Pieter Abbeel is a professor of electrical engineering and computer sciences, Director of the Berkeley Robot Learning Lab, and co-director of the Berkeley AI Research (BAIR) Lab at the University of California, Berkeley. He is also the co-founder of Covariant, a venture-funded start-up that aims to teach robots new, complex skills, and co-founder of Gradescope, an online grading system that has been implemented in over 500 universities across the USA. He is best known for his cutting-edge research in robotics and machine learning, particularly in deep reinforcement learning. In 2021, he joined AIX Ventures as an Investment Partner. AIX Ventures is a venture capital fund that invests in artificial intelligence startups.
Animashree (Anima) Anandkumar is the Bren Professor of Computing at California Institute of Technology. Previously, she was a senior director of Machine Learning research at NVIDIA and a principal scientist at Amazon Web Services. Her research considers tensor-algebraic methods, deep learning and non-convex problems.
Joseph (Yossi) Keshet is an Israeli professor in the Electrical and Computer Engineering Faculty of the Technion, where he is the director of the Speech, Language, and Deep Learning Lab. His research focuses on human speech and machine learning.
Samy Bengio is a Canadian computer scientist, senior director of Artificial Intelligence and Machine Learning Research at Apple, adjunct professor at École Polytechnique Fédérale de Lausanne, and a former long-time scientist at Google known for leading a large group of researchers working in machine learning including adversarial settings. Bengio left Google shortly after the company fired, Timnit Gebru, without first notifying him. At the time, Bengio said that he had been "stunned" by what happened to Gebru. He is also among the three authors who developed Torch in 2002, the ancestor of PyTorch, one of today's two largest machine learning frameworks.

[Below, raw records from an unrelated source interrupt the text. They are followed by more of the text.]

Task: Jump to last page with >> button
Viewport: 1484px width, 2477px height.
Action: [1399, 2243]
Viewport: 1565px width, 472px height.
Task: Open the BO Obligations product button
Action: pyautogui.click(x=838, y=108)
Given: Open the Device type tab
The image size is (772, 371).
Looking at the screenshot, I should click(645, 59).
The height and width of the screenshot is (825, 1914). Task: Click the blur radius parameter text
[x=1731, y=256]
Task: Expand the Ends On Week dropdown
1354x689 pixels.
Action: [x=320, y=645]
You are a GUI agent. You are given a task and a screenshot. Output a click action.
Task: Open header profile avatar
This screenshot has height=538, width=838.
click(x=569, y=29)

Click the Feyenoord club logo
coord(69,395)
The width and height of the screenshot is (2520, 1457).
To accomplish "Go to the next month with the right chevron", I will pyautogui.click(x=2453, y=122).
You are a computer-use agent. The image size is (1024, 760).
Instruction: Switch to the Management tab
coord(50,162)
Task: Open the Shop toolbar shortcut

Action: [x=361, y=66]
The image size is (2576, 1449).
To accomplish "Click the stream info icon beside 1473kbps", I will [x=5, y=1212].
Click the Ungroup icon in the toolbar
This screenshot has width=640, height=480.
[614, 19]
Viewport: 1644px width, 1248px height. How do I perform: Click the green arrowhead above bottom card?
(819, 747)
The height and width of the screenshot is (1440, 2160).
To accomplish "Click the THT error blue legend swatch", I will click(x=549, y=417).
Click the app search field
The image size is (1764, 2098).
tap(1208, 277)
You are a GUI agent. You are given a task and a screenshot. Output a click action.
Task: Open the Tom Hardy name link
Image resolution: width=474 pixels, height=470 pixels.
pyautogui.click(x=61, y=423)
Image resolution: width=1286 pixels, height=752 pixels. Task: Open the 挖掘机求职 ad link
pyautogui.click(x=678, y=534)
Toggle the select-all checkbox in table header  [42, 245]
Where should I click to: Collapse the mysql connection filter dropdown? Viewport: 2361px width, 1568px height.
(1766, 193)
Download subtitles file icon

Jiaya Jia is a Chair Professor of the Department of Computer Science and Engineering at The Hong Kong University of Science and Technology (HKUST). He is an IEEE Fellow, the associate editor-in-chief of one of IEEE’s flagship and premier journals- Transactions on Pattern Analysis and Machine Intelligence (TPAMI), as well as on the editorial board of International Journal of Computer Vision (IJCV).
Diyi Yang is a Chinese computer scientist and assistant professor of computer science at Stanford University. Her research combines linguistics and social sciences with machine learning to build more socially-aware language technologies, including user-centered text generation, and NLP for limited data settings like dialectal variation and low-resourced languages.
Moshe Shoham is a professor emeritus in the faculty of mechanical engineering at the Technion - Israel Institute of Technology.
Vladlen Koltun is an Israeli-American computer scientist and intelligent systems researcher. He currently serves as distinguished scientist at Apple Inc. His main areas of research are artificial intelligence, computer vision, machine learning, and pattern recognition. He also made a significant contribution to robotics and autonomous driving.